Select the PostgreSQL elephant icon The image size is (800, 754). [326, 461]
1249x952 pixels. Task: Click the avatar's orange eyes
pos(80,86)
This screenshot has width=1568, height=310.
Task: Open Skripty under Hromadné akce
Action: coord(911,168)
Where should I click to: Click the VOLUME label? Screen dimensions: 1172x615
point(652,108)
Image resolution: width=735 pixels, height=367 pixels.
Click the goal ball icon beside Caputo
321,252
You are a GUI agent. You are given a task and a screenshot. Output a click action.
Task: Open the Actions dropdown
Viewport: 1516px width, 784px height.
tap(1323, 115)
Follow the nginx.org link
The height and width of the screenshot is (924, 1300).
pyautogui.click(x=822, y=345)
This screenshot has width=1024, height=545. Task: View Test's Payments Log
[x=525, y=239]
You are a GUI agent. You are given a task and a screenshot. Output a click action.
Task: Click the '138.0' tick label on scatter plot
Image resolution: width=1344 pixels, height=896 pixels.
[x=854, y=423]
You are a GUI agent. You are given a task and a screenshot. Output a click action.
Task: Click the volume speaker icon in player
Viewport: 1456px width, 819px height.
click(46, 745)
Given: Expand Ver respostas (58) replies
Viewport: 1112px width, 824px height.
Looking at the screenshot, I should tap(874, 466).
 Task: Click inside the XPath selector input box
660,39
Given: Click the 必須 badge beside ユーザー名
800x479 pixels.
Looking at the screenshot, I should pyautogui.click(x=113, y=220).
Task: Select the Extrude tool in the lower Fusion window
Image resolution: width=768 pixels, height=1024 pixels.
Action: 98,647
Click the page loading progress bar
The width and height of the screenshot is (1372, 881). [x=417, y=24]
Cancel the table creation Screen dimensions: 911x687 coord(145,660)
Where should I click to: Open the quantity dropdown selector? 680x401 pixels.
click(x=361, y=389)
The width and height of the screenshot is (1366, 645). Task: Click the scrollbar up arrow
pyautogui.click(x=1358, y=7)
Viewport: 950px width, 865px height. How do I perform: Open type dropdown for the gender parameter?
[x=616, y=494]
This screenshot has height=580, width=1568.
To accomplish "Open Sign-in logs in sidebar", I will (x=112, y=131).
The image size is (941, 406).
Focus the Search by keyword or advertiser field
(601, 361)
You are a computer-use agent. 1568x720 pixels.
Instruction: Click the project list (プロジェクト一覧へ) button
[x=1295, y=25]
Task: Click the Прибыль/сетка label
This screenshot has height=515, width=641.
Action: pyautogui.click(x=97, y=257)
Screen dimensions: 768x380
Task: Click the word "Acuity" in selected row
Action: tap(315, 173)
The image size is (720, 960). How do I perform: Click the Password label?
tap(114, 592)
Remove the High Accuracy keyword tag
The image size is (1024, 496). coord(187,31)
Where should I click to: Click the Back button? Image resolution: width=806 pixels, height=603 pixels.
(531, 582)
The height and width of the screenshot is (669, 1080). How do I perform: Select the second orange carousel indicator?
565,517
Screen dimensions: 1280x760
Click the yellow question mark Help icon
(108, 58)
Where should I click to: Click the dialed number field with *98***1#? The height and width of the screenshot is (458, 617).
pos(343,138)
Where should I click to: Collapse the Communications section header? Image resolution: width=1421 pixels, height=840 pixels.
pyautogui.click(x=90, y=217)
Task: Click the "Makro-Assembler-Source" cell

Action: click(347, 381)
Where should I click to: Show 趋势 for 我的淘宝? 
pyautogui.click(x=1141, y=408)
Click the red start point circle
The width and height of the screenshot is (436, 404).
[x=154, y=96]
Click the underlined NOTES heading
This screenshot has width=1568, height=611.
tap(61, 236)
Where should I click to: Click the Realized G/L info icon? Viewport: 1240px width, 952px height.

**********

◆ Do this: Copy the material unchanged, starting at the line containing "Given: Click the 必須 badge beside ユーザー名" and ending with the line containing "tap(114, 592)", including both of those lines.

◆ Completed exercise:
Given: Click the 必須 badge beside ユーザー名
800x479 pixels.
Looking at the screenshot, I should pyautogui.click(x=113, y=220).
Task: Select the Extrude tool in the lower Fusion window
Image resolution: width=768 pixels, height=1024 pixels.
Action: 98,647
Click the page loading progress bar
The width and height of the screenshot is (1372, 881). [x=417, y=24]
Cancel the table creation Screen dimensions: 911x687 coord(145,660)
Where should I click to: Open the quantity dropdown selector? 680x401 pixels.
click(x=361, y=389)
The width and height of the screenshot is (1366, 645). Task: Click the scrollbar up arrow
pyautogui.click(x=1358, y=7)
Viewport: 950px width, 865px height. How do I perform: Open type dropdown for the gender parameter?
[x=616, y=494]
This screenshot has height=580, width=1568.
To accomplish "Open Sign-in logs in sidebar", I will (x=112, y=131).
The image size is (941, 406).
Focus the Search by keyword or advertiser field
(601, 361)
You are a computer-use agent. 1568x720 pixels.
Instruction: Click the project list (プロジェクト一覧へ) button
[x=1295, y=25]
Task: Click the Прибыль/сетка label
This screenshot has height=515, width=641.
Action: pyautogui.click(x=97, y=257)
Screen dimensions: 768x380
Task: Click the word "Acuity" in selected row
Action: tap(315, 173)
The image size is (720, 960). How do I perform: Click the Password label?
tap(114, 592)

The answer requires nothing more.